Exercise objective:
The required output is the lines below from the line containing "Viewport: 572px width, 357px" to the line containing "Task: Uncheck the Filter By checkbox", inclusive, retyped exactly. No other lines belong in it.
[Opening Records supplied section]
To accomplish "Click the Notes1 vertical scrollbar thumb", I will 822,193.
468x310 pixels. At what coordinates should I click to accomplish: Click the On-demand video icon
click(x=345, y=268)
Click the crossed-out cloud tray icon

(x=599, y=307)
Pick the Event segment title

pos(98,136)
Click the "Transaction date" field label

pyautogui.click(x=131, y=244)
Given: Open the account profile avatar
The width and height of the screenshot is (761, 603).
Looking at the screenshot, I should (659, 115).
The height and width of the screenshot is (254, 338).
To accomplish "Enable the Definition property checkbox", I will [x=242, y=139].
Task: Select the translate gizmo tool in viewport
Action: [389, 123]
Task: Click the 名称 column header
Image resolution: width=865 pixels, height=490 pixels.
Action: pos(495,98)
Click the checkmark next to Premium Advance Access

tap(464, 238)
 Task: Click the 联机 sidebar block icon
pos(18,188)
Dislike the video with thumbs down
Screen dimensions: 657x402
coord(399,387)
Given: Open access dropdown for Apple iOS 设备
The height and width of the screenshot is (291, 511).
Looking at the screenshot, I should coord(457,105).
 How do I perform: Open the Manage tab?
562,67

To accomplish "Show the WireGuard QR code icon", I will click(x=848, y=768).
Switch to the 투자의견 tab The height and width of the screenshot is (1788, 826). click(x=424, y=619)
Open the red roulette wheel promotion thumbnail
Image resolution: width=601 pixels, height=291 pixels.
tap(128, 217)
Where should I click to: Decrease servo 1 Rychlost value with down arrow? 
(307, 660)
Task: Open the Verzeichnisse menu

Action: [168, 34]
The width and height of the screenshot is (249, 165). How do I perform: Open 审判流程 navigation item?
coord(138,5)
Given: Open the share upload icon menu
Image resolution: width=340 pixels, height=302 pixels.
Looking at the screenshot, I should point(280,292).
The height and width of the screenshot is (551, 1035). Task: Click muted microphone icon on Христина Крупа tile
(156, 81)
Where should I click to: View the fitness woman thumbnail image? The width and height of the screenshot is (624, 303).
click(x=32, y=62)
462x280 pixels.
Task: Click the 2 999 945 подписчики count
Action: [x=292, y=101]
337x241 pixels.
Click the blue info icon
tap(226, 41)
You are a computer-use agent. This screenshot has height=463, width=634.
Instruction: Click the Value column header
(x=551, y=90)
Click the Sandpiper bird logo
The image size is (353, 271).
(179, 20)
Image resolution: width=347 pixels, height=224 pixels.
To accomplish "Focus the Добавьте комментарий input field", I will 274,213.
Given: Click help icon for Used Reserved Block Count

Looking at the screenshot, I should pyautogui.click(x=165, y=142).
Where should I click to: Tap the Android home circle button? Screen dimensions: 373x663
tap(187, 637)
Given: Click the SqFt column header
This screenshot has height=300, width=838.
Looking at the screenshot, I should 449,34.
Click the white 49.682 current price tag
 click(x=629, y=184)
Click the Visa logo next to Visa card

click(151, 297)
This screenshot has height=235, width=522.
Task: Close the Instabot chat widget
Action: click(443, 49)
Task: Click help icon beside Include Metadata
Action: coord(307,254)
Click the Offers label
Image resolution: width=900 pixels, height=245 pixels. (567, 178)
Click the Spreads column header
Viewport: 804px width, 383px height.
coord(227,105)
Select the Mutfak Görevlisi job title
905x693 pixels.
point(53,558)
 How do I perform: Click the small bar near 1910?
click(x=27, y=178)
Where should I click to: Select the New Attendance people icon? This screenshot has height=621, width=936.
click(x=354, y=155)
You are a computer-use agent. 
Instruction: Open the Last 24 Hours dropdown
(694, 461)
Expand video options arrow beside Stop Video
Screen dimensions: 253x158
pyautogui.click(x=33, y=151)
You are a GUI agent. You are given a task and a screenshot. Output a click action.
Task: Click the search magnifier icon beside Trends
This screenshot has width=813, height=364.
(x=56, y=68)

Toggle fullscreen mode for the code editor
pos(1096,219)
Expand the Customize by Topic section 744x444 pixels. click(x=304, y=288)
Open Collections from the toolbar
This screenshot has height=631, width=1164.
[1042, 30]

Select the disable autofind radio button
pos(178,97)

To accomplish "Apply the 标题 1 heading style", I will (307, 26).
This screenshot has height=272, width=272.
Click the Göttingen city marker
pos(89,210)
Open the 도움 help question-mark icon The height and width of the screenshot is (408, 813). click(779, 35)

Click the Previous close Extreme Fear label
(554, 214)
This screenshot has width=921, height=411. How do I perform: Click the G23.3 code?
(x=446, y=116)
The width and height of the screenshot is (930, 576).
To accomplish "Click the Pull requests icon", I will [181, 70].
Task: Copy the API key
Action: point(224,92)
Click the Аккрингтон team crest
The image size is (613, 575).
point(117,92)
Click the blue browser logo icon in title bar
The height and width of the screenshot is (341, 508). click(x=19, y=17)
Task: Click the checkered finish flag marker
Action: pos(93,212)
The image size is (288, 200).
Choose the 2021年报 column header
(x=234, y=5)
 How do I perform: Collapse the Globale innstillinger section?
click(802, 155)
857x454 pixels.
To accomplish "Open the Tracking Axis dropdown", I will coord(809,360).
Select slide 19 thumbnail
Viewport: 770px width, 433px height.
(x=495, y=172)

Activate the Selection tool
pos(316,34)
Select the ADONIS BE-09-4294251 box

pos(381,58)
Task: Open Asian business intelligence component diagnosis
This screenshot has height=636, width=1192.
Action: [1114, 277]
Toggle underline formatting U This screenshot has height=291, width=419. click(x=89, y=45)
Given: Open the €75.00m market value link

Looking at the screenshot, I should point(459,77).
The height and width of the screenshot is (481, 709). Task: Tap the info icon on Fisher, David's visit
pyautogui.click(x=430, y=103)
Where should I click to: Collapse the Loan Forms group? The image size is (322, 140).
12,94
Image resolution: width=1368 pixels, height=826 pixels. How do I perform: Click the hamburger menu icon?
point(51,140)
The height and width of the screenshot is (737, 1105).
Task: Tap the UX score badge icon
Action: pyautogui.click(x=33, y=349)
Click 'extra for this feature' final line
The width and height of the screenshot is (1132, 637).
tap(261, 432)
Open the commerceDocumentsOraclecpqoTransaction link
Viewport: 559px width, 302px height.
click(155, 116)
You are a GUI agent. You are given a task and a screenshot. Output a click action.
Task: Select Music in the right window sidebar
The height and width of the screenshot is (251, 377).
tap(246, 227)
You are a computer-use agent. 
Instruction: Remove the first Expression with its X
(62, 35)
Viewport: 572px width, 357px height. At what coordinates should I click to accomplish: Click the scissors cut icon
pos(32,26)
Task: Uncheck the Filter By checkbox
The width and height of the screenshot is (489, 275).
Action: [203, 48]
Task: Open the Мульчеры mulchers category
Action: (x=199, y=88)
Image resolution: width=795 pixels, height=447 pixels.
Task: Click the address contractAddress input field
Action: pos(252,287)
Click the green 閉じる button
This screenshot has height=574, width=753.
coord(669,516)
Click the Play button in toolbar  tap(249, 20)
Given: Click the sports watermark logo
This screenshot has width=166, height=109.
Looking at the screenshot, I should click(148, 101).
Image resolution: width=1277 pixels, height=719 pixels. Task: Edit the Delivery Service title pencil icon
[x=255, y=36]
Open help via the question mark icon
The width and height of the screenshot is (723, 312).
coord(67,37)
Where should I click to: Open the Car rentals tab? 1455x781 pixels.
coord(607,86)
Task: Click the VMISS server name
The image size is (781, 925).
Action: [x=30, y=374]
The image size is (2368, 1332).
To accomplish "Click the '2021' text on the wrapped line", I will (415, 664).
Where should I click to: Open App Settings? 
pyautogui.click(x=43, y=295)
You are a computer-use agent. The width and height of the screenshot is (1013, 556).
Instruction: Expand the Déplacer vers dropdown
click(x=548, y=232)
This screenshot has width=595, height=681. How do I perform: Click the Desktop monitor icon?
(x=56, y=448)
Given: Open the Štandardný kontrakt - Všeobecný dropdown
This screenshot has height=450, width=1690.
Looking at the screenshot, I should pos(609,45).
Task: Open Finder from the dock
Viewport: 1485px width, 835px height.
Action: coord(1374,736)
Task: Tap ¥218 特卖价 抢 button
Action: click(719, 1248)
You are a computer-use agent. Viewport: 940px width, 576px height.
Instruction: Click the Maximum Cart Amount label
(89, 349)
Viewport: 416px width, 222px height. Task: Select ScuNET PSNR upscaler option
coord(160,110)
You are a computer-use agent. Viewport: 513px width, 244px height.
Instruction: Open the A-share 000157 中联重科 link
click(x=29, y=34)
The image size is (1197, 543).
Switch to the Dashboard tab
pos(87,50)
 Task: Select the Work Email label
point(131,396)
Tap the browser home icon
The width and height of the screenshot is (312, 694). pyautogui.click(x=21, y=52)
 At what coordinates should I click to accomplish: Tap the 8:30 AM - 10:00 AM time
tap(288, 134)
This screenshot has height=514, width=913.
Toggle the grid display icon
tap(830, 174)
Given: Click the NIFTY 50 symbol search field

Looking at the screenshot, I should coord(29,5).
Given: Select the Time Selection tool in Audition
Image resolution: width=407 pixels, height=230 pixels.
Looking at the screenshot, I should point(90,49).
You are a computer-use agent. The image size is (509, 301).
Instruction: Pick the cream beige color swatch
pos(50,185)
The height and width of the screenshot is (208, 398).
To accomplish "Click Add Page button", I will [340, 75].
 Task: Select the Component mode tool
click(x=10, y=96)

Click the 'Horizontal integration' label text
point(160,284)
[Closing Records supplied section]
Result:
Viewport: 572px width, 357px height. At what coordinates should I click to accomplish: Click the scissors cut icon
pos(32,26)
Task: Uncheck the Filter By checkbox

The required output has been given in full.